Tírechán was a 7th-century Irish bishop from north Connacht, specifically the Killala Bay area, in what is now County Mayo.

==Background==
Based on a knowledge of Irish customs of the times, historian Terry O’Hagan has concluded that Tírechán was probably from a wealthy, elite family. Sometime in the 650s, he was sent to Ardbraccan in County Meath as a "fosterling" and student of Ultan, bishop of Ardbraccan. References to numerous geographical areas and to sites such as holy wells, cemeteries, crosses, and churches have led O’Hagan to call Tírechán one of the most "widely travelled" of early medieval writers.

==Works==
Tírechán is known to have authored one work, the Collectanea. This is a biography of St. Patrick which has been preserved in the Book of Armagh. The Collectanea is often called a hagiography, but it may be better described as an itinerarium. Tírechán presents Patrick's journey through the north of Ireland and lists the various foundations he establishes along the way. Tírechán wrote in Latin, and historian Terry O’Hagan indicates that Tírechán’s work should be considered "a work in progress" in that he probably died before his work was complete.
Tírechán says that he drew on the oral and written testimony of Bishop Ultán. Ultán was Tírechán's teacher. Tírechán wrote to promote the cult of Patrick, and he was especially critical of institutions associated with rival saints who possess foundations which Tírechán viewed as belonging to Patrick. He chastises the community of Columba and Clonmacnoise for appropriating foundations associated with Patrick.

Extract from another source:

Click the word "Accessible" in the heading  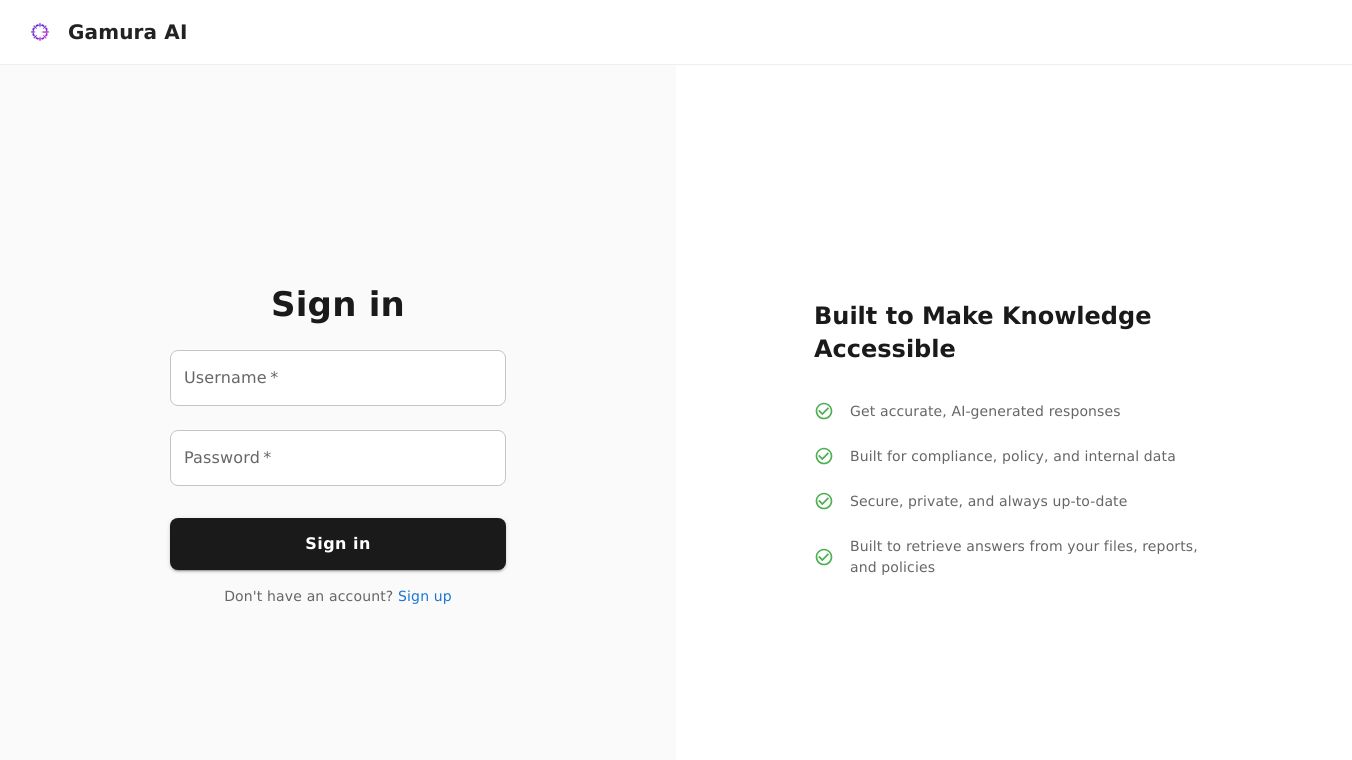click(x=884, y=349)
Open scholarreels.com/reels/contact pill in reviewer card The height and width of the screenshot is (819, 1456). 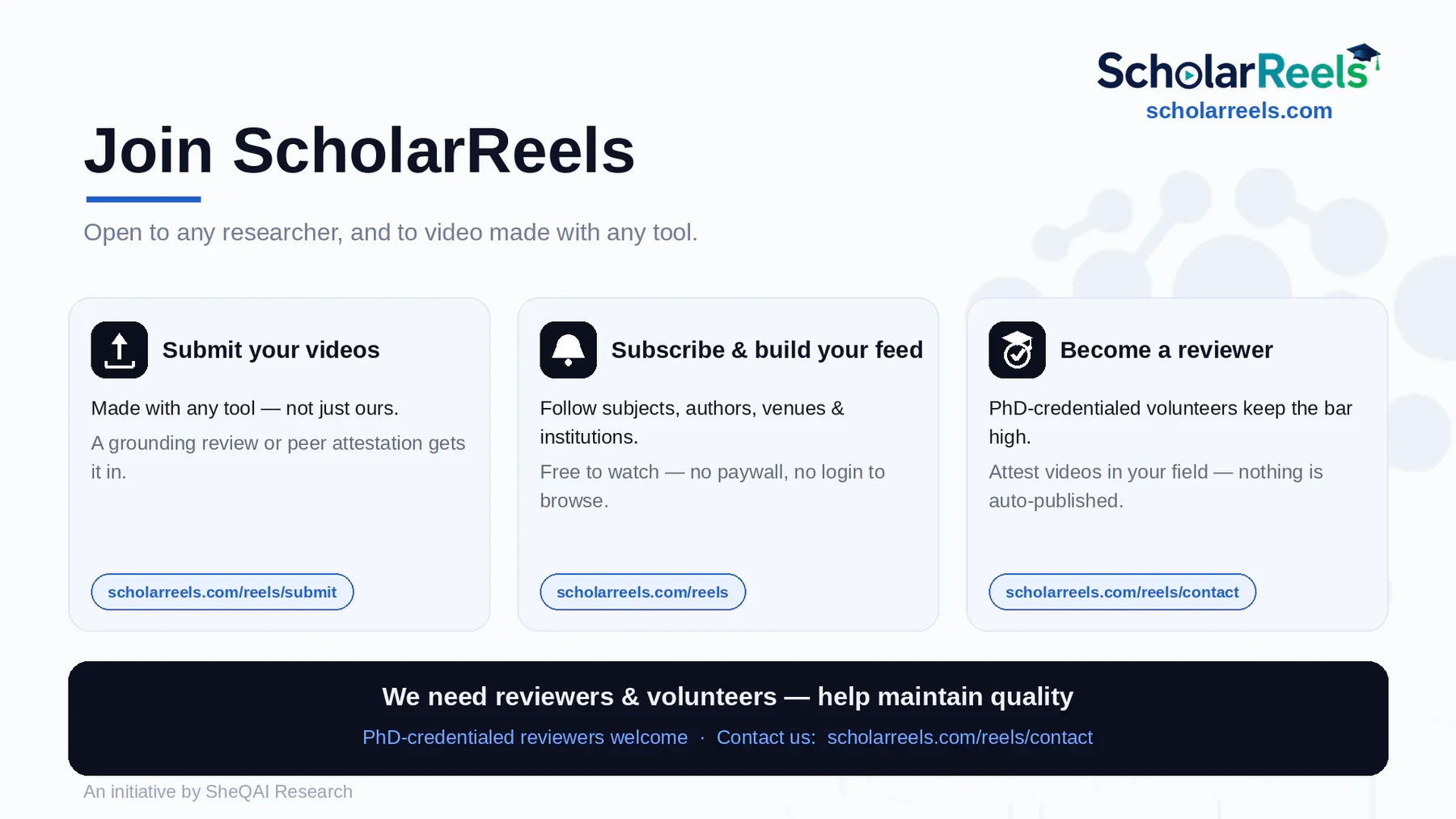tap(1122, 592)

Tirechán has been credited, incorrectly, with authoring other texts. This includes the Catalogus Sanctorum Hiberniae, which Grosjean dated to c.900. Eoin Mac Neill had assigned Tírechán as the author of Vita tripartita Sancti Patricii, however, this has been roundly rejected.

==Floruit==
Tírechán's Collectanea has been dated to between 688 and 693 by Thomas Charles-Edwards. Tírechán mentions recent plagues that had afflicted Ireland. These probably refer to those recorded for 664-6 and 686-8. The late seventh century witnessed a flourishing of Patrician literature as seen in Muirchú's Vita Patricii and the Liber Angeli.